Back-to-School Budgeting Hacks that you Need to Know
Back-to-school Budgeting Hacks that you Need to Know
It’s back to school season! That means a new year full of learning, growth, and… super expensive school supplies. It’s no secret that back to school season burns a hole in everyone’s budget, and some the items we’re buying seems pointless! What could a fourth grader possibly need white out for? And why should a college student have to pay $100 on top of already-expensive tuition and books to be able to access their homework? It can all be very frustrating, so this week, we’re going to dive in to what you can do to save money when you’re back to school shopping.
Elementary and High School:
Most elementary schools (and some high schools) give a list of things that need to be bought for the upcoming school year. The items on that list can very quickly add up, but these tips can help keep the cost down.
- Before going anywhere, go closet shopping. Chances are, you already have a lot of items that you need. Pens, pencils, binders and folders that are still in good condition are all things that most people have around their house. Reusing items that you already own are an efficient way of cutting down your back-to-school cost.

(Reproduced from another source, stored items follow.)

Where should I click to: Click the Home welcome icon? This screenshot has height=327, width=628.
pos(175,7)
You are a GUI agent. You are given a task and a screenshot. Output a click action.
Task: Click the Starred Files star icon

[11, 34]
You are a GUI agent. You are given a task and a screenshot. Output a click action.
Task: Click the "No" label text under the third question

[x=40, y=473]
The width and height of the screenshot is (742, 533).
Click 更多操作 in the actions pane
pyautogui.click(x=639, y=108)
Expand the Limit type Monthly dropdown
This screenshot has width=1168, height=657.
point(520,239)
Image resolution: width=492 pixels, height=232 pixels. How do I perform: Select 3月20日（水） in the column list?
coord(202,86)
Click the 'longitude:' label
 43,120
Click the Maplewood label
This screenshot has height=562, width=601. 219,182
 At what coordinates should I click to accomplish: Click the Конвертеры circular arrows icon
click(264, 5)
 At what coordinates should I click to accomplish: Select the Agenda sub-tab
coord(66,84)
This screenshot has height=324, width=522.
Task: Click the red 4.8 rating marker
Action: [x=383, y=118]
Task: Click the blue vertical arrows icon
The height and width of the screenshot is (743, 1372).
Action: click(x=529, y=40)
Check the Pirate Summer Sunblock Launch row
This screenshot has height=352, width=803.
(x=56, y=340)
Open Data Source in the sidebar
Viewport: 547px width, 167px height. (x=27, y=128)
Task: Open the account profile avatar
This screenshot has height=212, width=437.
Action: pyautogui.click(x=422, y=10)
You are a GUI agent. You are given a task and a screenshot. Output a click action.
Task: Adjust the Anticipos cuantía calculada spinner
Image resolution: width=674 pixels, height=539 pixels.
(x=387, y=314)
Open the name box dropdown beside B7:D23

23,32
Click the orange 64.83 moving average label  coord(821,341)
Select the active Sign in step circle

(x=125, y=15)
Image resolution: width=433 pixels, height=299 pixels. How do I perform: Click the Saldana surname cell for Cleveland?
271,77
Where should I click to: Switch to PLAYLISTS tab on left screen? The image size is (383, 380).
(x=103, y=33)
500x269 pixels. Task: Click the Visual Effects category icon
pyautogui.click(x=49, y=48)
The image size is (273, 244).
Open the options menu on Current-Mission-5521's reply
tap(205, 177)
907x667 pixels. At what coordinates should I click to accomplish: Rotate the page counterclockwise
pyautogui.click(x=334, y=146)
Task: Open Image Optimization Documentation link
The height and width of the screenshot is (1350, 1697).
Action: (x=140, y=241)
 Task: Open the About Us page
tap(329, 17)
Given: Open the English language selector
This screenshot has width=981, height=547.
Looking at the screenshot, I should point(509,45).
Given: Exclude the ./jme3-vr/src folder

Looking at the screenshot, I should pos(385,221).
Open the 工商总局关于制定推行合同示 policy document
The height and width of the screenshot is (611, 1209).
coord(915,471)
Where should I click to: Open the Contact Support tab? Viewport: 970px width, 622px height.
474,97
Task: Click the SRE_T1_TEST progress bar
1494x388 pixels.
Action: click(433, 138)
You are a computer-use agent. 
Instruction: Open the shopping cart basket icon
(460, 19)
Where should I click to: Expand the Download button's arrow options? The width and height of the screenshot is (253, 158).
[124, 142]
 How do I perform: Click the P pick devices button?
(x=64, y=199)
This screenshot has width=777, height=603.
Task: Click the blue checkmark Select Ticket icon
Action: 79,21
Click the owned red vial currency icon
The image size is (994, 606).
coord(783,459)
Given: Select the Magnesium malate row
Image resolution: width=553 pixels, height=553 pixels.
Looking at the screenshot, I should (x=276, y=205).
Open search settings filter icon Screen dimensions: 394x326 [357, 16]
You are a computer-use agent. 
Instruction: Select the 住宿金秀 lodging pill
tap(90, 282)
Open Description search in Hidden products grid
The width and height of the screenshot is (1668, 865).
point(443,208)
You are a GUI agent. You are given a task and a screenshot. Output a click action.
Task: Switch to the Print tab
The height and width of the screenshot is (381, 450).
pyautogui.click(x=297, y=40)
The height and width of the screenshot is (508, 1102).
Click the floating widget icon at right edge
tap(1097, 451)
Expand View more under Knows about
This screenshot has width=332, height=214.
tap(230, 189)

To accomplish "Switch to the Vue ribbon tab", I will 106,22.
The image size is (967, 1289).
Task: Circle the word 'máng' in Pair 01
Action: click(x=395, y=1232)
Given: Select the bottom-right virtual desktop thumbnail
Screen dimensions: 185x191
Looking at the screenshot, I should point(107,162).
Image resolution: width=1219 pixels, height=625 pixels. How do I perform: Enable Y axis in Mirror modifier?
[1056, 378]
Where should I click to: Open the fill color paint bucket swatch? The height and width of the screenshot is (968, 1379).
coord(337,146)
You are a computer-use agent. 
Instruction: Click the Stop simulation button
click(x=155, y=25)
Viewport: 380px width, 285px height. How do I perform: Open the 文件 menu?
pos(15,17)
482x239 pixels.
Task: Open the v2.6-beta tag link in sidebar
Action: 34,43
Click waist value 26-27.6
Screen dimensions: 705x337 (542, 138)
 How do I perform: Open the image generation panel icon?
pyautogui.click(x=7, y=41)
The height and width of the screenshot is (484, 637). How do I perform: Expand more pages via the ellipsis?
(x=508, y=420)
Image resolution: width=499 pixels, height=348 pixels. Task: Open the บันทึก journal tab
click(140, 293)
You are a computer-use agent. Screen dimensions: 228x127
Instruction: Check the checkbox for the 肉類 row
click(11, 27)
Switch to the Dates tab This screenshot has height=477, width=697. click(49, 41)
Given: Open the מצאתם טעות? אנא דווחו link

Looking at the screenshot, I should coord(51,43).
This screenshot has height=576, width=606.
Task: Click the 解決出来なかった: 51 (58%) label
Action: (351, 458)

- Go to the Dollar Store. Before hitting up big box stores like Walmart and Target, go to the Dollar Store. You can find basic school supplies like loose-leaf, high lighters, and erasers there for literally a dollar. Most school supply lists ask that you bring things like tissues and hand sanitizer as well, which can again be bought at the dollar store.
- Go to TJ Maxx for agendas. For some reason agendas are incredibly expensive (like $40 each expensive). TJ Maxx has a variety of agendas that range from around $5 to $15.
- Avoid the trendy items. While a themed notebook, folder, or backpack is fun; they are not built to last. These items are expensive and tend to fall apart by the middle of the school year.
- Take out a tuition loan. In a place like New Orleans where a lot of students go to private schools, tuition can take a really big hit on parents’ budgets. POECU offers tuition loans
Back-to-school season for college is expensive. Between fee bills, $500 textbooks, and $100 access codes, it seems like college student can’t catch a break. Don’t worry though; I’ve mastered the art of saving money on college supplies, and I’m about to pass those tips on to you.
- Avoid buying the textbook new at all costs. I have found that in most college libraries, the textbooks that you need for class have been placed on reserve for students to use. At the beginning of the year, find out if the textbook that you need is available in the library. If it is, scan the pages that you’ll need for class and save it to your email or a flash drive. That way, you’ll have everything that you need for the semester, completely free! If the book isn’t available at your library, see if you can find the book used on Amazon or Ebay (even if it is a few editions older than the one your professor recommends). Buying them off of Amazon will be a lot cheaper than buying them used from your college bookstore.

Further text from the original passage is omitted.